Faizel Patel, Radio Islam News - 2013-07-22
The Israeli government has given the Simon Wiesenthal Center the go-ahead to begin digging the foundation of its so-called Museum of Tolerance on parts of the historic 7th Century Mamilla cemetery (originally the Ma’man Allah cemetery) in the holy city.
The cemetery situated just half a kilometer west of the Old City's walls is reputed to contain the remains of some of Jerusalem's oldest, most celebrated families as well as those of religious leaders, pilgrims, officers and soldiers of Saladin's army, every-day Jerusalemites, and even companions of the Prophet Muhammad (PBUH).

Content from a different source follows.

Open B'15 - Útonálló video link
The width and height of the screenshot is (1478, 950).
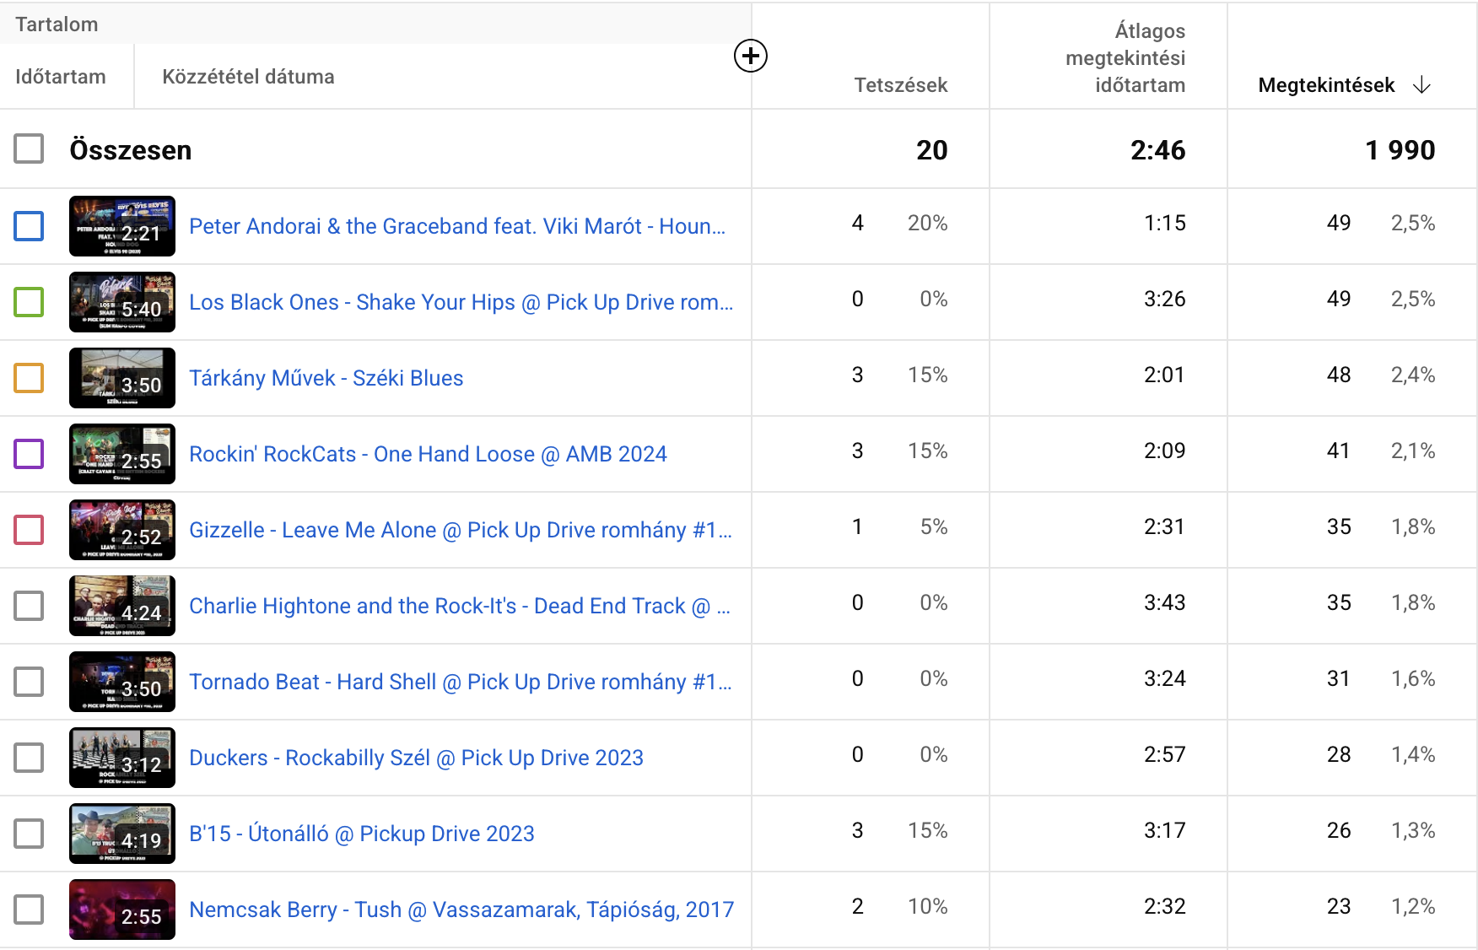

In its graves lie the secrets and stories of centuries of Palestinian history, most if not all of which managed to survived Persian siege, Christian crusades, Ottoman conquest, and British rule.
Hundreds of graves have already been dug up and desecrated to make room for the angled planes of the Tolerance center, and the museum's construction crews are now free to build on thousands more.
The Maariv newspaper reported that the municipality Finance Committee has allocated around $75,000 (about R 735,900) for the planning of the project, in cooperation with an Israeli company.
In response, Al-Aqsa Foundation for Religious Endowments and Heritage has issued a warning about the scheme which, it insists, is a flagrant violation of the sanctity of the deceased. "This is also a serious violation of the feelings of Muslims all over the world," said the foundation, "and a continuation of the crimes of the Israeli establishment in the largest and oldest Muslim cemetery in Palestine."
The Israeli authorities have already dug up hundreds of graves in order to build schools and playgrounds on the site. The foundation explained that the Israeli Ministry of Justice recently cancelled plans to build new courts on the same site.
A local and international campaign has been launched by Al-Aqsa Foundation against Israel's plans for the cemetery; there are at least 8 new projects planned.